(Collected data)
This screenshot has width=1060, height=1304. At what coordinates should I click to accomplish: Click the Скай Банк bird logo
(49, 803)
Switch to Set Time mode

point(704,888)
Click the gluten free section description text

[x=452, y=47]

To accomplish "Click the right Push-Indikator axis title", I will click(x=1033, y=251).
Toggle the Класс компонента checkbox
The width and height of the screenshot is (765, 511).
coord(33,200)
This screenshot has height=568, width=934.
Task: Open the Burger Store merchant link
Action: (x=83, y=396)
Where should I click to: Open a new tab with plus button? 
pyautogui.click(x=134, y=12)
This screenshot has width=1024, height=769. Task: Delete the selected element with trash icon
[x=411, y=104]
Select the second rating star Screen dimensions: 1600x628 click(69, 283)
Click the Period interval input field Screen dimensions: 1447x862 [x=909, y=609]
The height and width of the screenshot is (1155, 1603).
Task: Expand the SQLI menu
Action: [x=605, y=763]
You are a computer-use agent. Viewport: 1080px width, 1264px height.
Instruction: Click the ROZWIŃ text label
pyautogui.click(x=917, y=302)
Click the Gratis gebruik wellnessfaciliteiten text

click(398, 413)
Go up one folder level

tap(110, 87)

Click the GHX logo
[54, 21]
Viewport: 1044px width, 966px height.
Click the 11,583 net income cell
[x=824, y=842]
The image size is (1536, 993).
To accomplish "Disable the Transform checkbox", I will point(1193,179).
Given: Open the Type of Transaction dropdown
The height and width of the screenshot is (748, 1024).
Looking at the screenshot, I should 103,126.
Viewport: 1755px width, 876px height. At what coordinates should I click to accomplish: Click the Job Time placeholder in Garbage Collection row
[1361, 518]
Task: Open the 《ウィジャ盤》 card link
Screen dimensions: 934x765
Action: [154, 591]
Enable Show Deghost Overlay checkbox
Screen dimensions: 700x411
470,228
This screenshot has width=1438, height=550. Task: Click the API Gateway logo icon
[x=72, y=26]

(About this task) Exactly the lines from the one containing "The height and width of the screenshot is (748, 1024)." through the end of the entries above must be output, and no others.

(Exercise result)
The height and width of the screenshot is (748, 1024).
Looking at the screenshot, I should 103,126.
Viewport: 1755px width, 876px height. At what coordinates should I click to accomplish: Click the Job Time placeholder in Garbage Collection row
[1361, 518]
Task: Open the 《ウィジャ盤》 card link
Screen dimensions: 934x765
Action: [154, 591]
Enable Show Deghost Overlay checkbox
Screen dimensions: 700x411
470,228
This screenshot has width=1438, height=550. Task: Click the API Gateway logo icon
[x=72, y=26]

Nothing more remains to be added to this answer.